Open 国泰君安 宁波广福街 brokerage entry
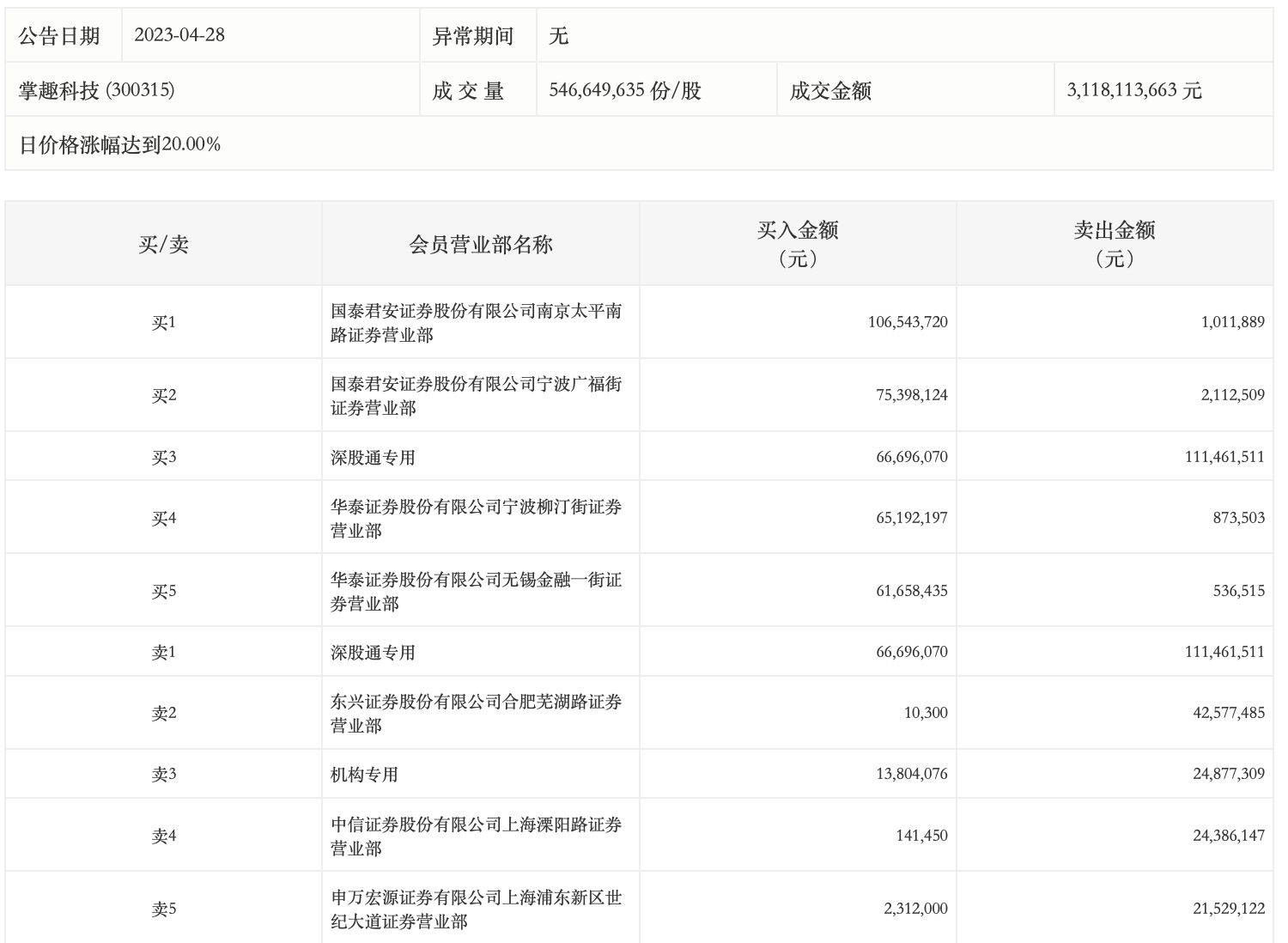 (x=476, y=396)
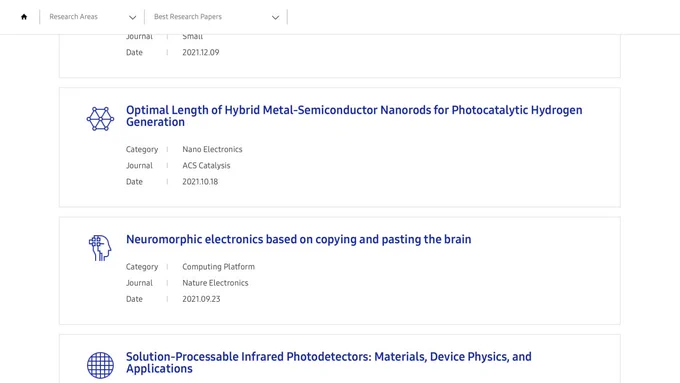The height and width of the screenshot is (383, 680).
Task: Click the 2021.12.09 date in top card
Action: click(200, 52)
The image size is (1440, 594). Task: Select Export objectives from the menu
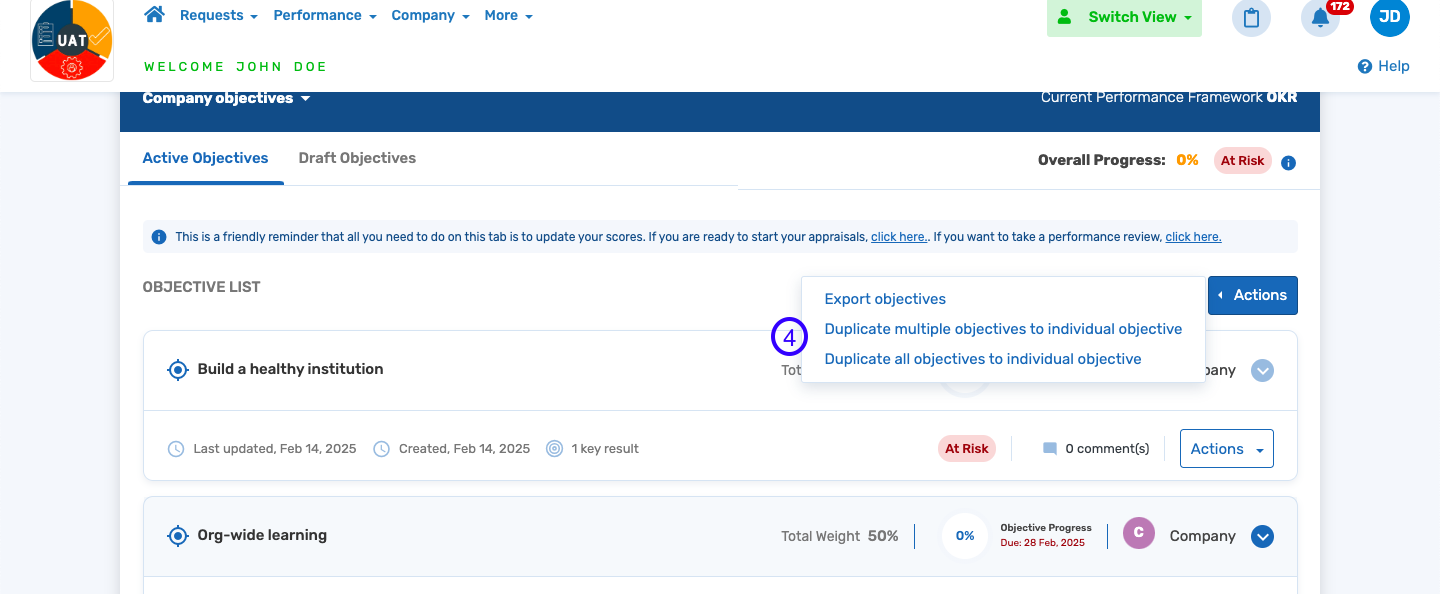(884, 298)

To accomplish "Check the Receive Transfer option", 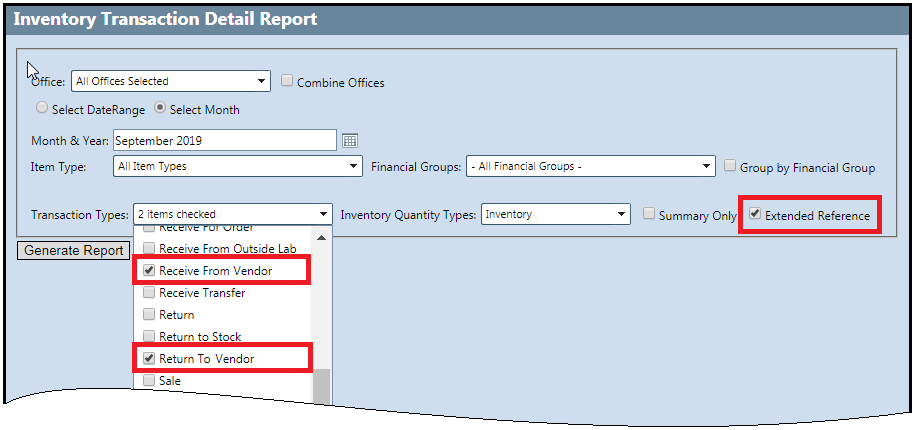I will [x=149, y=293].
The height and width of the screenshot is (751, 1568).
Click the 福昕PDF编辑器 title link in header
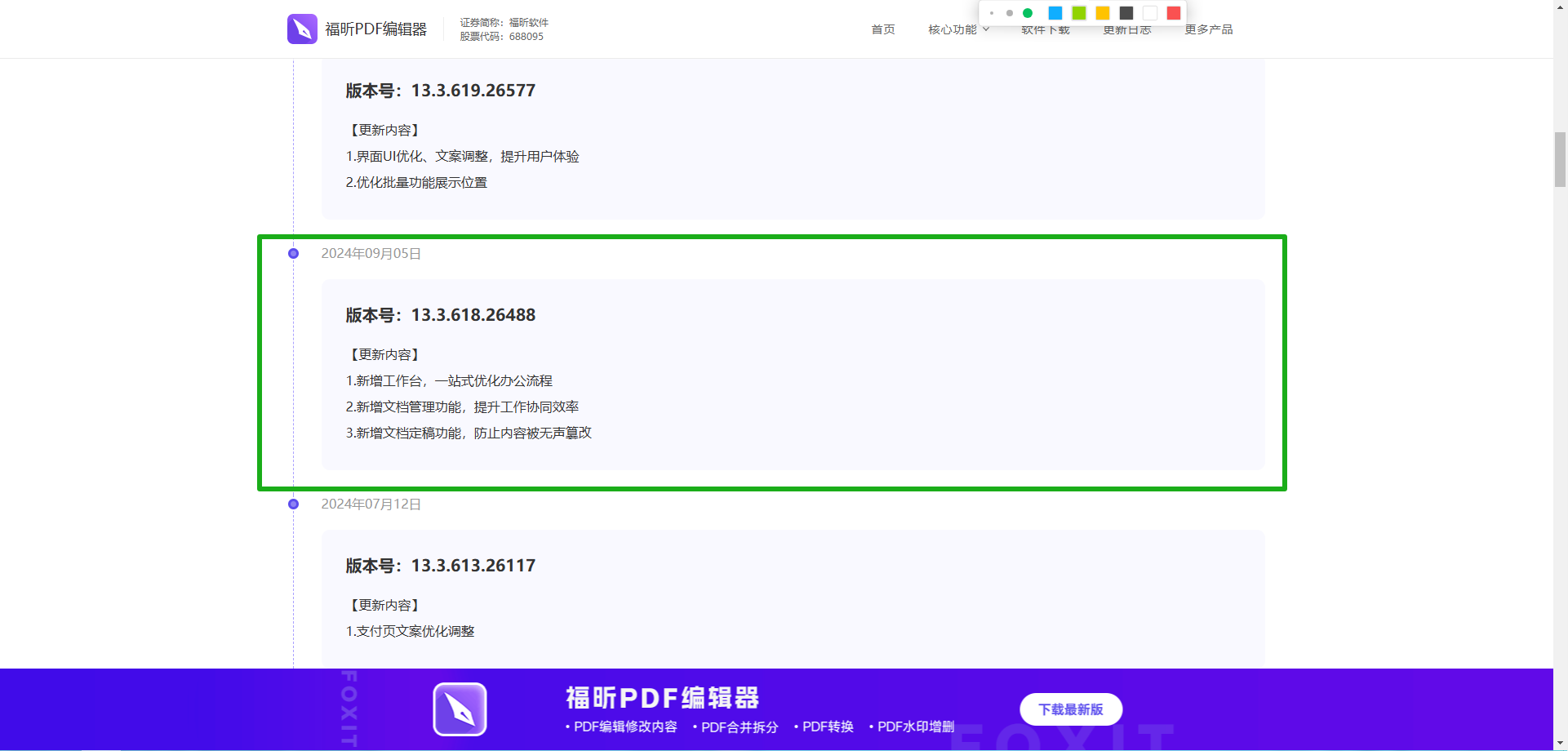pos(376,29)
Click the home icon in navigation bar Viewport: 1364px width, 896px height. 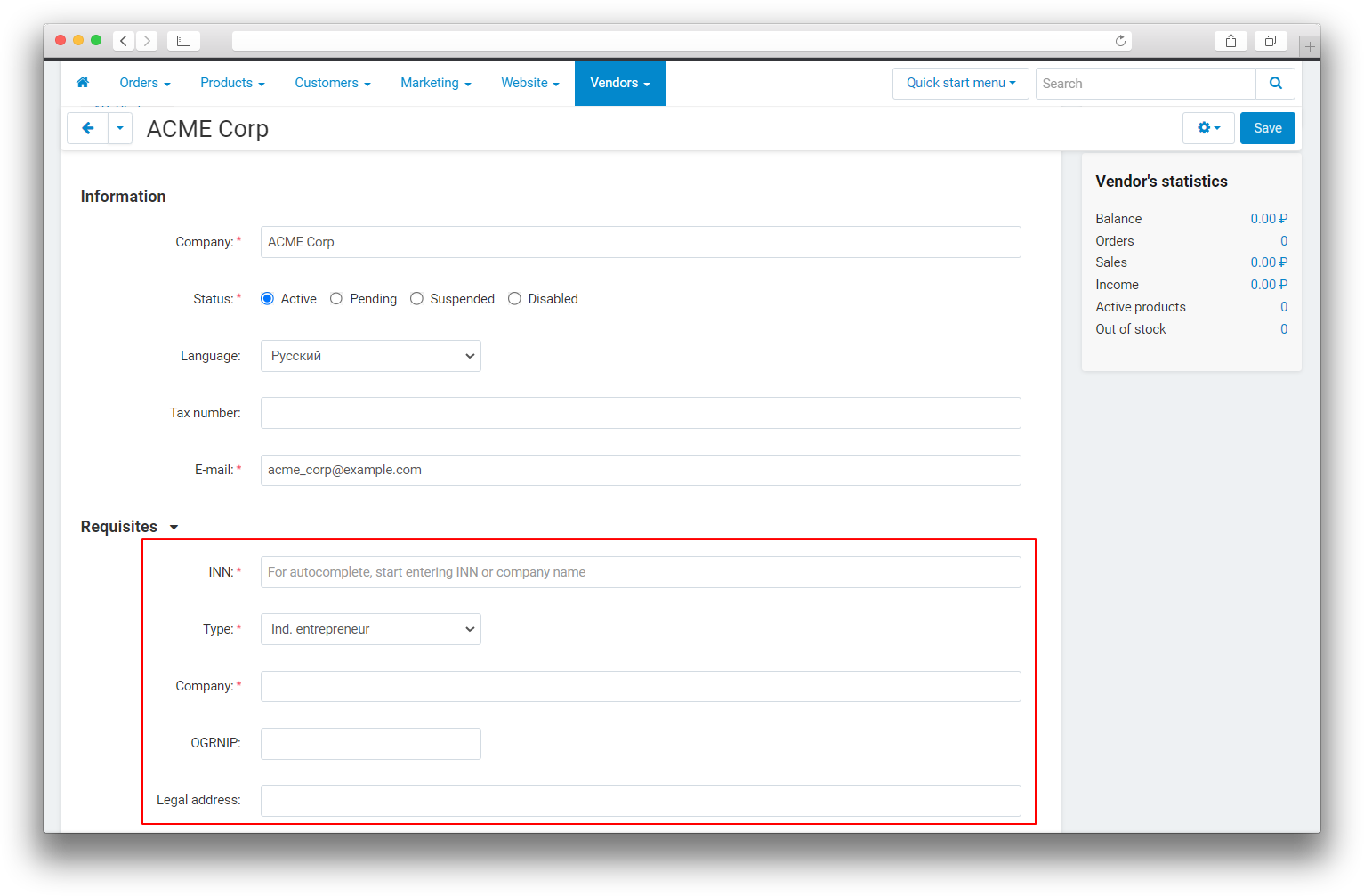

_Task directions_:
Here the lines from the one with "Click the 福昕PDF编辑器 title link in header" through the last line of the data above need to be repeated exactly, both included, and any picture omitted.

_Exercise output_:
Click the 福昕PDF编辑器 title link in header
pos(376,29)
Click the home icon in navigation bar Viewport: 1364px width, 896px height. 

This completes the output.